To add insult to injury, not only were the Jews who survived the barbaric attacks provided with no relief or rehabilitation, but they were compelled to pay for the loss of their own property. Indeed, as a form of punishment, a collective fine of one billion marks was imposed on them. And the state went ahead to confiscate the compensation they would receive from insurance companies.  

This, then, was the prelude to the systematic liquidation of six million Jews and the uprooting of millions more. The chilling scenes of 9-10 November 1938 shocked political leaders and opinion-makers throughout those parts of the world that weren't enslaved by fascism. Some had premonitions of the horrors to come earlier that year. One of them was Indira Gandhi. Writing to her father from England in September, she said she found the European situation "perfectly sickening", expressed her concerns about Neville Chamberlain flying to Munich to cut a deal with Hitler, and praised him for his decision to visit Spain as a show of solidarity with the Republicans. The father whole-heartedly endorsed these comments.

The utterances of Mahatma Gandhi on the evils perpetrated by the Nazi regime are well documented. So are the views of the Indian National Congress. The resolutions of the party, drafted by Jawaharlal Nehru, leave not an iota of doubt about its uncompromising stand against fascism and militarism of all hues: German, Italian and Japanese.

But there were other voices that were heard in India at that time. Here is what one influential leader had to say in 1938: "German pride has now become the topic of the day. To keep up the purity of the Race and its culture, Germany shocked the world by her purging the country of the Semitic Races- the Jews. Race pride at its highest has been manifested here.

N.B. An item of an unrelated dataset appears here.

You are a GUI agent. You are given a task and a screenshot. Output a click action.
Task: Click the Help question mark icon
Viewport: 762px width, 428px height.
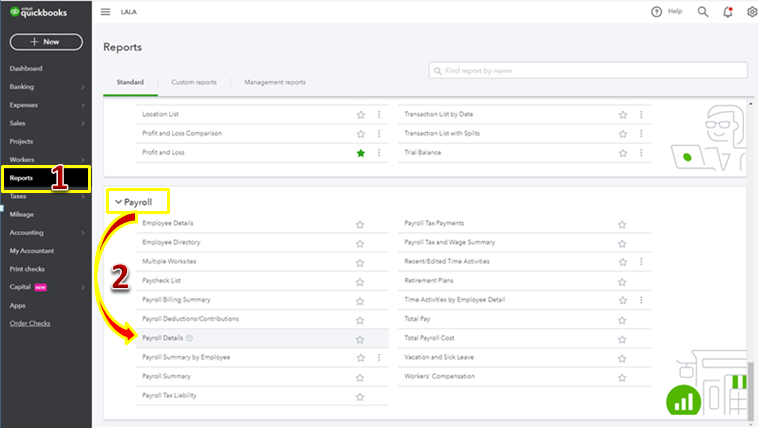tap(656, 12)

Germany has also shown how well nigh it is for races and cultures, having differences going to the root, to be assimilated into one united whole, a good lesson for us in Hindusthan to learn and profit by." The author of these lines was MS Golwalkar who, two years later, would head the RSS.

Consider what was heard in Germany then – the talk of   a "spontaneous reaction to an action", the plea for "unity", the call to "put the nation first", the rants against venal politicians and against "Jew-loving artists and intellectuals", the yearning for a "strong and decisive leader."  Consider next what has been heard in India in the light of the Godhra and post-Godhra incidents and during the campaign speeches for the forthcoming state and national elections, especially by an RSS-nurtured figure aspiring to lead India on the strength of his messianic conceits. The coincidence could well be fortuitous. But it still sends a chill down the spine.